Your assignment: Return only the lines running from the top of the entries to the line with "The height and width of the screenshot is (784, 1538).", inclusive, exactly as written.

BEGIN

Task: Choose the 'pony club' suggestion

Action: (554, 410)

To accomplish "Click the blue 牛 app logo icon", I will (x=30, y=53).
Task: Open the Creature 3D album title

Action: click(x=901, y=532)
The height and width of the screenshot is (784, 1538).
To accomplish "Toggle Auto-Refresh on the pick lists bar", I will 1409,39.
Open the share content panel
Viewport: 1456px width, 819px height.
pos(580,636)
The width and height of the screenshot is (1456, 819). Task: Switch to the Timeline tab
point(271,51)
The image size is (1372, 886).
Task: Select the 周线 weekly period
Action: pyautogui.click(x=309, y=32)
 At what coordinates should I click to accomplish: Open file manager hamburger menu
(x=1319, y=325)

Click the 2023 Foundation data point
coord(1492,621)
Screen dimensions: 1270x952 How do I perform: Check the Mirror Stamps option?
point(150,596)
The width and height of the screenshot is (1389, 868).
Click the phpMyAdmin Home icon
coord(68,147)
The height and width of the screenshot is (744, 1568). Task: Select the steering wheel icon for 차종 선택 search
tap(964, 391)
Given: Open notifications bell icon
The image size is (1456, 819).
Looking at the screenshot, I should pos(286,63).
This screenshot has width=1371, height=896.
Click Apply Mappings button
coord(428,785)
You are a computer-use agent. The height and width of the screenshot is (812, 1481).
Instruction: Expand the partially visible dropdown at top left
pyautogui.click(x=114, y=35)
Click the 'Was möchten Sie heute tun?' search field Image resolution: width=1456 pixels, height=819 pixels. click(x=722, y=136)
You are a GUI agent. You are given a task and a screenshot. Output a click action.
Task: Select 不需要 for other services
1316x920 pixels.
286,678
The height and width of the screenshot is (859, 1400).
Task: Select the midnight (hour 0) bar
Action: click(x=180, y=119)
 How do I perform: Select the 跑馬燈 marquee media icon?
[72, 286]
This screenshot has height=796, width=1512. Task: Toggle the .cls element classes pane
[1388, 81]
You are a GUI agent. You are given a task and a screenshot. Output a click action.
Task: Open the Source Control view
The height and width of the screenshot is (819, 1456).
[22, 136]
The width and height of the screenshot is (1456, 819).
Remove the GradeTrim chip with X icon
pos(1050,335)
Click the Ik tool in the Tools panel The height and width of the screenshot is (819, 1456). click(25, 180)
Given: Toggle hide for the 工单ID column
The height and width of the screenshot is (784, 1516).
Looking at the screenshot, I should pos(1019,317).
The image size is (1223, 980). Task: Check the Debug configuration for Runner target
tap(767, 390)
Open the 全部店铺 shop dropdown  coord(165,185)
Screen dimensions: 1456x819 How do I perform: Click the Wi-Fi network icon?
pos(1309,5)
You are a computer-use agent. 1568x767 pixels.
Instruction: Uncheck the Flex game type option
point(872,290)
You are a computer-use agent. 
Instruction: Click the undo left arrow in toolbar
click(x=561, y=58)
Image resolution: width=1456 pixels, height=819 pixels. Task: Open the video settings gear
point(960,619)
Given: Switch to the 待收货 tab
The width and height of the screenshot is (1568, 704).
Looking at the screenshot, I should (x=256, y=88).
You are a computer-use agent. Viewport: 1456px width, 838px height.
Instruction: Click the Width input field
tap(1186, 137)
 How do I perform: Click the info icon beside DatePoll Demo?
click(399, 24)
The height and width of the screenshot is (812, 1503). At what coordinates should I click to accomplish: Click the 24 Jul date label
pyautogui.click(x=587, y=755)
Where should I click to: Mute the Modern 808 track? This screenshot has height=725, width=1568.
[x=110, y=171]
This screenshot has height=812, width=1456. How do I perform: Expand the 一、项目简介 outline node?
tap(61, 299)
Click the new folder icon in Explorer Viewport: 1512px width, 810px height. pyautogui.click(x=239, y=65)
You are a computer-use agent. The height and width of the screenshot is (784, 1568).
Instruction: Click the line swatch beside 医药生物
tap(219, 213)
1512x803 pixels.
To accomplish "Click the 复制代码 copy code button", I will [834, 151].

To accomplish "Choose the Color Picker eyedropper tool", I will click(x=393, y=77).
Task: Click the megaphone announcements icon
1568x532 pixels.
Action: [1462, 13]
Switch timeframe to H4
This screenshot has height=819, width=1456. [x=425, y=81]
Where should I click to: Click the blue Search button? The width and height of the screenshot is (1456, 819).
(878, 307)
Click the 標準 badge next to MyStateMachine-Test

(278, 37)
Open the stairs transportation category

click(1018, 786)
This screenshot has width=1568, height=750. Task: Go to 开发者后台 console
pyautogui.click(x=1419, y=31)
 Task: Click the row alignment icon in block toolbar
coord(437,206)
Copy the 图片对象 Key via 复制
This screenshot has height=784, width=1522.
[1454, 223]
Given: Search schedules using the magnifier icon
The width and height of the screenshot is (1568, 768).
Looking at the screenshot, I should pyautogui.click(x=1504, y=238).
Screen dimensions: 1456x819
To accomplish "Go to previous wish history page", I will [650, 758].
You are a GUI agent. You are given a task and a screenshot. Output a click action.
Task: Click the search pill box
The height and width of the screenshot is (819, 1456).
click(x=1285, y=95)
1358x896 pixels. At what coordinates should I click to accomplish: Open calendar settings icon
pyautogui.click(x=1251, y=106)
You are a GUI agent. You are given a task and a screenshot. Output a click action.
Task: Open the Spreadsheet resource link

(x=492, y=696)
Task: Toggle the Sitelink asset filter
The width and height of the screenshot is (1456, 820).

END

Written response:
Task: Choose the 'pony club' suggestion

Action: (554, 410)

To accomplish "Click the blue 牛 app logo icon", I will (x=30, y=53).
Task: Open the Creature 3D album title

Action: click(x=901, y=532)
The height and width of the screenshot is (784, 1538).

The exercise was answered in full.